Blogger Kirsten Caldwell

Should Libraries be Quiet?

For years, debates have raged over the appropriate volume levels in libraries. Should they maintain a serene quiet, with librarians ready to shush any loud disruptions? Perhaps there could be designated quiet zones for those seeking focused study, while allowing for a slightly livelier atmosphere in areas designated for children. The time of librarians expecting hushed whispers from children as they browse the stacks seems to have passed.

Libraries have evolved into more than bookshelves and are now community centers, where people gather for meetings and activities, with some noise becoming an integral part of the experience, particularly in areas catering to children. As librarians, we strive to foster a love of learning in families and children. While reading is central, we also aim to cultivate lifelong learners through interactive experiences.

The Every Child Ready to Read initiative emphasizes talking, singing, reading, writing, and playing. I would argue that these activities inherently involve making noise and should thus be embraced as part of the library atmosphere.

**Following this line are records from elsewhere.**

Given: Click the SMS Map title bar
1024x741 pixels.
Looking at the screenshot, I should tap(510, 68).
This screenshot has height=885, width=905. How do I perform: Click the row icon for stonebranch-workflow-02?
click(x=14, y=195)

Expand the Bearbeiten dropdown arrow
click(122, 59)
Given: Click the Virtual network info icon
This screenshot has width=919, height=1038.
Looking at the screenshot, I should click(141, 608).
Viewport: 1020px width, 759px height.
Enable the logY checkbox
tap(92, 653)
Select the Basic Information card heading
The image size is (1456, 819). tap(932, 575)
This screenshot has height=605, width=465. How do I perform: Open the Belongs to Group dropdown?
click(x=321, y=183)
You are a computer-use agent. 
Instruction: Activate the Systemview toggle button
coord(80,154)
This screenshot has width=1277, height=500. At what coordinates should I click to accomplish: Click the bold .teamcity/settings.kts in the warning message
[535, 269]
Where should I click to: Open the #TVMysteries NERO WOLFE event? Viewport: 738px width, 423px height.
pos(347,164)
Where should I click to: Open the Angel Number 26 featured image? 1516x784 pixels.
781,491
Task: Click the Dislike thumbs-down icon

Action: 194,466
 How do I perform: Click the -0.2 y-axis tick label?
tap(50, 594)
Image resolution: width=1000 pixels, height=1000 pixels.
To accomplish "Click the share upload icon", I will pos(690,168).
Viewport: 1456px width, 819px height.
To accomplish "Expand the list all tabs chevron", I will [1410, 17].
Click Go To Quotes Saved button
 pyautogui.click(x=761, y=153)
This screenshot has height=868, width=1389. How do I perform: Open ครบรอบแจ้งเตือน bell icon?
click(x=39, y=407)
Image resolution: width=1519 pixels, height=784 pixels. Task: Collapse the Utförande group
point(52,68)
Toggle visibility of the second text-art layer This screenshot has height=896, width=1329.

Many libraries now offer dedicated play areas with educational toys, puppets, coloring stations, blocks, scavenger hunts, and more. These encourage families to engage in enriching activities together.

Spring scavenger hunt items. Photo courtesy of Kirsten Caldwell.

In addition to these important library spaces for children, children’s programming has also become more common. STEAM programs, storytimes, and various other activities are frequently provided for families. Smaller libraries may lack designated programming spaces and may defer to having storytime in the children’s area. Reading and singing songs together are lively and engaging activities, not quiet ones.

Although I love a loud and lively children’s section, ideally, libraries are large enough to have space for adults to work or read quietly. Study rooms, meeting rooms, or an adult corner of the library are generally quieter spaces with rules about noise levels, allowing people to focus.

I don’t think that libraries will or should go back to being places where the librarian tells you to be quiet for raising your voice a bit. The Washington post has an amazing article by Karen MacPherson about this very topic.

What do you think? Should libraries be quiet?